第10回 MRIの進歩~より早く、より細かく

  • 公開日: 2015/11/9

MRIの進歩

MRIの信号は多種の情報を含んでいると前回解説しました。そのことは裏を返せば、MRIの信号は非常に複雑で、時に紛らわしい画像も得られる、ということです。これらは一般にアーチファクト(虚像)と呼ばれ、MRIだけでなく、ほかの画像でも見ることがありますが、とくにMRIでは目立つことが多いので、ここで少しふれておこうと思います。

ここで大切なことは、アーチファクトにも必ず原因・理由があって、それらは時に画像診断において重要な情報なこともある、ということです。

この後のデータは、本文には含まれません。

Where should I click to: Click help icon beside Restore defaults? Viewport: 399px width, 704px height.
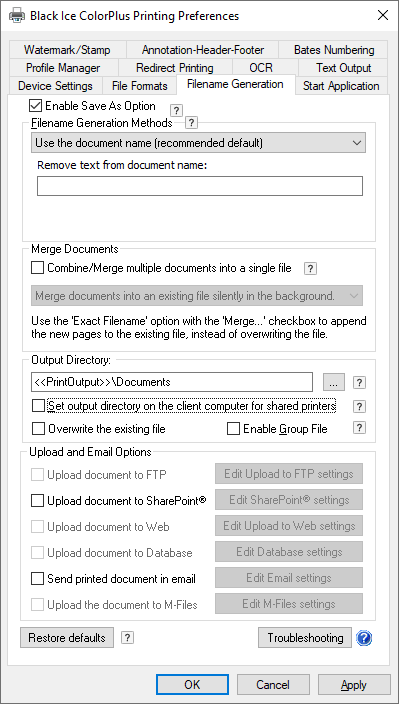pyautogui.click(x=127, y=638)
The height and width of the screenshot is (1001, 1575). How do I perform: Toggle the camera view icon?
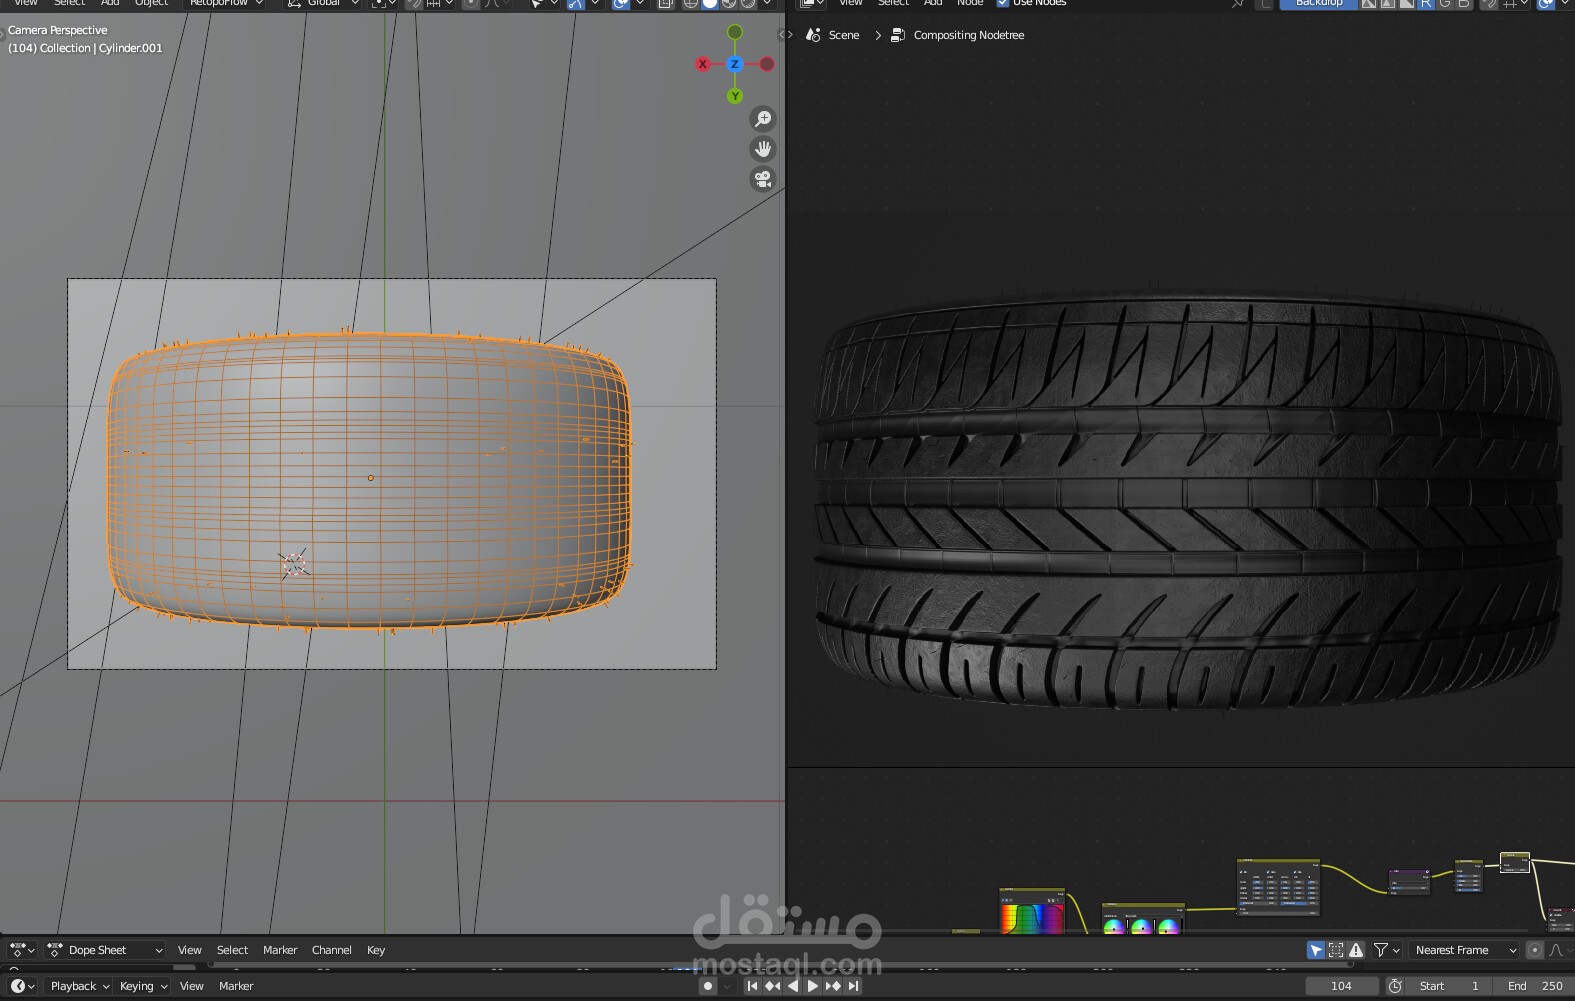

正確な画像診断のためには、”あーーアーチファクト、アーチファクト”と通り過ぎず、何故そのようなアーチファクトが出たのか、吟味する必要もあると思います。

図1aは、頭部のT1強調画像ですが、頭の中に何やらブーメランのような形をした変な物体がいくつかあるように見えます。これらは、話の流れからしてももちろんアーチファクトなわけですが、bで画像を上下の断面と連続してみてみると、ブーメランはどうやら口の近くから飛んできているように見えることがわかります。

頭部のT1強調画像

これは、口腔内の歯科の治療用の金属によって引き起こされたものです。MRIは巨大な磁石・磁場の中で撮像していますが、良好な画像を得るためには、磁場はできるだけ均一である必要があります。磁場の強さを乱すようなものがあれば、それによって得られる画像も大きく乱れてしまう場合もあるのです。このような局所的な磁場の乱れや不均一は、人工的な金属によって引き起こされる場合だけでなく、もともと体内にある場合もあります。